Top of Dataset extract

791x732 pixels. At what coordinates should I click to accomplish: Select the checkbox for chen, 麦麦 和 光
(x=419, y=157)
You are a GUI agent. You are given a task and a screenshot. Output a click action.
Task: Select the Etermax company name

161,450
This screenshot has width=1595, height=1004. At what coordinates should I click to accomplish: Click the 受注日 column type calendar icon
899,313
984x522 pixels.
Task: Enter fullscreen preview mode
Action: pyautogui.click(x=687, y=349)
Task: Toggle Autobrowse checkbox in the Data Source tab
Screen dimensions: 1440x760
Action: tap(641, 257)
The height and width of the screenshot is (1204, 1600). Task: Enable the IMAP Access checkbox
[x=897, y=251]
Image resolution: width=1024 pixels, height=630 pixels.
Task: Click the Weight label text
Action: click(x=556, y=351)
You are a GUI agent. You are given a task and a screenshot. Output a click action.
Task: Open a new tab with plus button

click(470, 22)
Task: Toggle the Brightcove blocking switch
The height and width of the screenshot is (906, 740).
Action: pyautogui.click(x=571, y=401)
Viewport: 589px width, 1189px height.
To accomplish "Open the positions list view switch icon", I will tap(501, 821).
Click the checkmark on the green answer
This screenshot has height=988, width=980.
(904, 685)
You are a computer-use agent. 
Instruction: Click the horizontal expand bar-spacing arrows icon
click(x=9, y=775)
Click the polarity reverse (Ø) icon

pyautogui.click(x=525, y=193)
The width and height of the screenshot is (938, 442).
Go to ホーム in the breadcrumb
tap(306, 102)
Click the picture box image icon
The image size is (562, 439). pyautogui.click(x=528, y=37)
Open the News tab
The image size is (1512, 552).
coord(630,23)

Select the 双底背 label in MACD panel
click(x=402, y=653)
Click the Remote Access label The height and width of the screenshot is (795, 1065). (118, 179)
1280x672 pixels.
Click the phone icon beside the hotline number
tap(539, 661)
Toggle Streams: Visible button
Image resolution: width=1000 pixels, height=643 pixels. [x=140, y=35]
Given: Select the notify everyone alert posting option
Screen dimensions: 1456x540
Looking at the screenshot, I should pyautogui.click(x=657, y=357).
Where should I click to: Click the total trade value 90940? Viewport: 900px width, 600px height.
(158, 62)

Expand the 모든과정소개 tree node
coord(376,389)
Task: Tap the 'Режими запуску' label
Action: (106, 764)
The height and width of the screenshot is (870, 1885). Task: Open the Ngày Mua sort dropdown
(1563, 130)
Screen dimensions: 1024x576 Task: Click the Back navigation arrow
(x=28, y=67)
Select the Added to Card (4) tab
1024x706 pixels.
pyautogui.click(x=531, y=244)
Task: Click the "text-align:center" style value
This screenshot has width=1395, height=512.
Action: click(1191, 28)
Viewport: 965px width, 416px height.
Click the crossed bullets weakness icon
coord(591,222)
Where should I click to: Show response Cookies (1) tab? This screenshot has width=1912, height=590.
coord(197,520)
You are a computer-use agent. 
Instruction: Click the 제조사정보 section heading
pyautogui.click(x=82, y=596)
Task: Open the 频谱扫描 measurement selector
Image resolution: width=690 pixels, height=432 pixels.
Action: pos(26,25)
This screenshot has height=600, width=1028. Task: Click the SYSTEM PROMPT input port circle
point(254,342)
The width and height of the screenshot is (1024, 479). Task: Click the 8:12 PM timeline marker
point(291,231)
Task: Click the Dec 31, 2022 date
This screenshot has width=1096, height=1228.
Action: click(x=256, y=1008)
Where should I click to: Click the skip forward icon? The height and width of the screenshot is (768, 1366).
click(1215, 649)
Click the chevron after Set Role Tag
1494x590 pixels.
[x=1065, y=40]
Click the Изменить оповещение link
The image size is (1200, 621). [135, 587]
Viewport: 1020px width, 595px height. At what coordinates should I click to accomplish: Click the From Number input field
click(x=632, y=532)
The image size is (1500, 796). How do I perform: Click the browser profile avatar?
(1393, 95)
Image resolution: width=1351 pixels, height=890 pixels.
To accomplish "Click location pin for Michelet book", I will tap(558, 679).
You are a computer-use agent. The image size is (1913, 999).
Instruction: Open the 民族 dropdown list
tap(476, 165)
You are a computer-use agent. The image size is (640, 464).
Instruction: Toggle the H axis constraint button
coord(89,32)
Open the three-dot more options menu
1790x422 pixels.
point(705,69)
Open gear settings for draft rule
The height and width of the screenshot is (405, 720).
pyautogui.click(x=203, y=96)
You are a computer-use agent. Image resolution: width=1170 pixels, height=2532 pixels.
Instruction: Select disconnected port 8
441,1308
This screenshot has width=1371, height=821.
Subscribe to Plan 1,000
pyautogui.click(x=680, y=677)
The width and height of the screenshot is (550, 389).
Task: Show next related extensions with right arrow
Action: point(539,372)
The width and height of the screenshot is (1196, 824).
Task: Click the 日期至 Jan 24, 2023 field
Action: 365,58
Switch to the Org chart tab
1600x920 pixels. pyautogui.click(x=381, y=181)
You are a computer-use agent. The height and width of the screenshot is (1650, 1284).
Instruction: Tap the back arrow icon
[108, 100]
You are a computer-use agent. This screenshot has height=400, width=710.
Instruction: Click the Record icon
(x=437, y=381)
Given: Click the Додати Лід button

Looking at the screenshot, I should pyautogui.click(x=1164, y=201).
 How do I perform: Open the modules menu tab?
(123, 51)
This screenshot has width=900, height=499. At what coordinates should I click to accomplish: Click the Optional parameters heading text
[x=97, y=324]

Bottom of Dataset extract

Work task:
Lines with the word "agent" in them: report all of these from the listing above.

Problem solution:
You are a GUI agent. You are given a task and a screenshot. Output a click action.
You are a GUI agent. You are given a task and a screenshot. Output a click action.
You are a computer-use agent. 
You are a computer-use agent. 
You are a computer-use agent. The image size is (1913, 999).
You are a computer-use agent. The image size is (640, 464).
You are a computer-use agent. Image resolution: width=1170 pixels, height=2532 pixels.
You are a computer-use agent. The height and width of the screenshot is (1650, 1284).
You are a computer-use agent. This screenshot has height=400, width=710.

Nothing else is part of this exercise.